Your task:
Answer with the exact lines of the following material from the one containing "Instruction: Select the 18:00–18:30 time cell" through the one containing "Given: Click No", both end lines included.

Data supplied:
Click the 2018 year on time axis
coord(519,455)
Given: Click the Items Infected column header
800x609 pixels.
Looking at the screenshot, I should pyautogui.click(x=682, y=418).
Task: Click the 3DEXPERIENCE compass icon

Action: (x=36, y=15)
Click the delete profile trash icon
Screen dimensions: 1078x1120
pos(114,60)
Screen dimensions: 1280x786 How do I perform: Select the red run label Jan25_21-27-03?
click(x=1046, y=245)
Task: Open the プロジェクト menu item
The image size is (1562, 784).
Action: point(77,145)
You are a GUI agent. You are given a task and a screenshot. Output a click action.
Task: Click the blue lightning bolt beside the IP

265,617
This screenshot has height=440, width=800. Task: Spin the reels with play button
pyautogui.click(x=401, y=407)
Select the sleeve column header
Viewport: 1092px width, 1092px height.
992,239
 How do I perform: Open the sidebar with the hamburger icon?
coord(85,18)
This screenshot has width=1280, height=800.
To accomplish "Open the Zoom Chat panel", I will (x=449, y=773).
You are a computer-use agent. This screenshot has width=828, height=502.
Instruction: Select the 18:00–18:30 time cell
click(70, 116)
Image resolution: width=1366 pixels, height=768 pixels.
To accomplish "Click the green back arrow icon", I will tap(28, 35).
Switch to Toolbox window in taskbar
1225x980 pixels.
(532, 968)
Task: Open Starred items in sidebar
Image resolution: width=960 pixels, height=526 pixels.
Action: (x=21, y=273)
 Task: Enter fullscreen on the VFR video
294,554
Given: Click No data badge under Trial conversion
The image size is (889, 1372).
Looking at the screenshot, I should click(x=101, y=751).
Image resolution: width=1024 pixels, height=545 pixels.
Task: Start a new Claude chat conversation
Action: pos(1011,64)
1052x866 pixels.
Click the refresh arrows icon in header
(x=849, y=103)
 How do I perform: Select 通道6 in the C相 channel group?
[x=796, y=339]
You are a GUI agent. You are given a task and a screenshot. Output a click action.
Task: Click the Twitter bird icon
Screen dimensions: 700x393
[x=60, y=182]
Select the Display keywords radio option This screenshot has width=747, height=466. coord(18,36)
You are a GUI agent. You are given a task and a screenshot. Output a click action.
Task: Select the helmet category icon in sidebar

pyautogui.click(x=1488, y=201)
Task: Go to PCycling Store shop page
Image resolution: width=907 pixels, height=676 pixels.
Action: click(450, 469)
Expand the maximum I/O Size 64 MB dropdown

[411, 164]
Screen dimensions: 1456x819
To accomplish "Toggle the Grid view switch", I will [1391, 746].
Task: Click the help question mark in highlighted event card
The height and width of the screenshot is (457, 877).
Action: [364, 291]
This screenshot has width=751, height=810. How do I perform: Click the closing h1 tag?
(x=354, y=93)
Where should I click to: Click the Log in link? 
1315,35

Task solution:
Instruction: Select the 18:00–18:30 time cell
click(70, 116)
Image resolution: width=1366 pixels, height=768 pixels.
To accomplish "Click the green back arrow icon", I will tap(28, 35).
Switch to Toolbox window in taskbar
1225x980 pixels.
(532, 968)
Task: Open Starred items in sidebar
Image resolution: width=960 pixels, height=526 pixels.
Action: (x=21, y=273)
 Task: Enter fullscreen on the VFR video
294,554
Given: Click No data badge under Trial conversion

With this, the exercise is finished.